Village in Derbyshire, England

Nether Haddon is a sparsely populated village and civil parish in Derbyshire, England. It is immediately downstream along the River Wye from the small town of Bakewell and much of its land is owned by Haddon Hall, a medieval and Tudor building largely rendered in stone. The population of the village is included in the civil parish of Over Haddon.

==Geography==
Nether Haddon is centred on the River Wye north-west of the confluence of the tributary the River Lathkill, which marks part of the southern boundary. While it has no churches, Over Haddon to the west has two churches, a public house, and a car park.

The name "Haddon" means "Heath Hill", the "Nether" referring to being below "Over Haddon". Elevations reach 211 m above Ordnance Datum, just above headsprings in the north.
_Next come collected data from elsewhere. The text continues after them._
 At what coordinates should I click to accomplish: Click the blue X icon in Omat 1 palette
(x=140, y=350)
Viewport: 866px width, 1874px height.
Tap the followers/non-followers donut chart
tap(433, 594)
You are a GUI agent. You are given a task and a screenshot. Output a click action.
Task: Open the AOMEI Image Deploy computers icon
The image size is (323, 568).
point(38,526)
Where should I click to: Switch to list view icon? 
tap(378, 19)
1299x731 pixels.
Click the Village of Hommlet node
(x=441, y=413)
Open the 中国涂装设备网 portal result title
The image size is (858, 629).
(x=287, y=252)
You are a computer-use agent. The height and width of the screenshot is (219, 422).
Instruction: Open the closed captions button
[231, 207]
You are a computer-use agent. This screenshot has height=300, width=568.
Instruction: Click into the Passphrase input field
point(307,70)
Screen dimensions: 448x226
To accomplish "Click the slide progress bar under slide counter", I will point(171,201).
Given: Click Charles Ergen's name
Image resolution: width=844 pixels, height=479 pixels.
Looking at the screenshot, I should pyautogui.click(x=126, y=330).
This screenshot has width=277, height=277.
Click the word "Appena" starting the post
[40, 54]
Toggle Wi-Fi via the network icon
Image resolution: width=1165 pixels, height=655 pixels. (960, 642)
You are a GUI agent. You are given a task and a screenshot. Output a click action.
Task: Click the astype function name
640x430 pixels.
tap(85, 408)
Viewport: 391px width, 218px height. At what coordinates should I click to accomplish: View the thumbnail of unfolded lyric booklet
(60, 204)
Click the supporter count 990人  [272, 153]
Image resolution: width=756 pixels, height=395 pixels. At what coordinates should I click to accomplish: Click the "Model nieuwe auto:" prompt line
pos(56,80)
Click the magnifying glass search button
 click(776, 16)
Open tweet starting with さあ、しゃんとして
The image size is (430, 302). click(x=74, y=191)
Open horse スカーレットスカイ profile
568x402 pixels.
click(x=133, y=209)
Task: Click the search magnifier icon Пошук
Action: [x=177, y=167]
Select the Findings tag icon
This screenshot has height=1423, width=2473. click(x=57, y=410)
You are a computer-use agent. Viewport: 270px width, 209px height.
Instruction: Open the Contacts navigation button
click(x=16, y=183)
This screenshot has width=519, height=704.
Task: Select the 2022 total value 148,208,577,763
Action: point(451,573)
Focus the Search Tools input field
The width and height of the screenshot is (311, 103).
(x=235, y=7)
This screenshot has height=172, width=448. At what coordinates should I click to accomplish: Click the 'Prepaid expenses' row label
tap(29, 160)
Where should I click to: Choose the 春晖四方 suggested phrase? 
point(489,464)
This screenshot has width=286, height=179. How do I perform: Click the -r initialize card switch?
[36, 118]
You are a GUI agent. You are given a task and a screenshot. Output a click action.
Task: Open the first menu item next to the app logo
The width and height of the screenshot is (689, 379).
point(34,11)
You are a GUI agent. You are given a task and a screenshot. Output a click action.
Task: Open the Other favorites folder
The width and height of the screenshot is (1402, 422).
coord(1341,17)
In the east, before flowing into Rowsley, the Wye is at 106 m, which is similar to the Hall at the centre of the civil parish. To the east, the Wye which follows the A6 joins the Derwent, 1 mi away.

==Transport==
- Road
It is astride the A6, which is not a dual carriageway in most of Derbyshire and is a hilly route across the Pennines, without major sections of cutting or embankment compared to the motorway and train network which provides higher speed.
- Rail, by cycle and on foot
The Monsal Trail is a track that runs directly along the valley floor to north Derbyshire, past Haddon Hall very closely, passing through its grounds. It is in part the proposal of a reopening of a railway, to Bakewell from the current end of the Peak Railway at Rowsley.

The nearest railway is across the small town of Rowsley on Peak Rail, a steam and heritage diesel service chiefly for tourists and visitors. This station is its terminus, Rowsley South railway station.

==Landmarks==

No more than six farmhouses and the tightly packed cluster of mixed-size buildings at Haddon Hall comprise all of the permanent buildings in the parish.

==Demography==
It forms less than one hall of 2011 census output area E00099141 in terms of population, which includes most of Over Haddon which is larger in area and population. The proportion of properties rented and mortgaged in 2011 was below the national average, and the proportion owned outright is greater than the national average.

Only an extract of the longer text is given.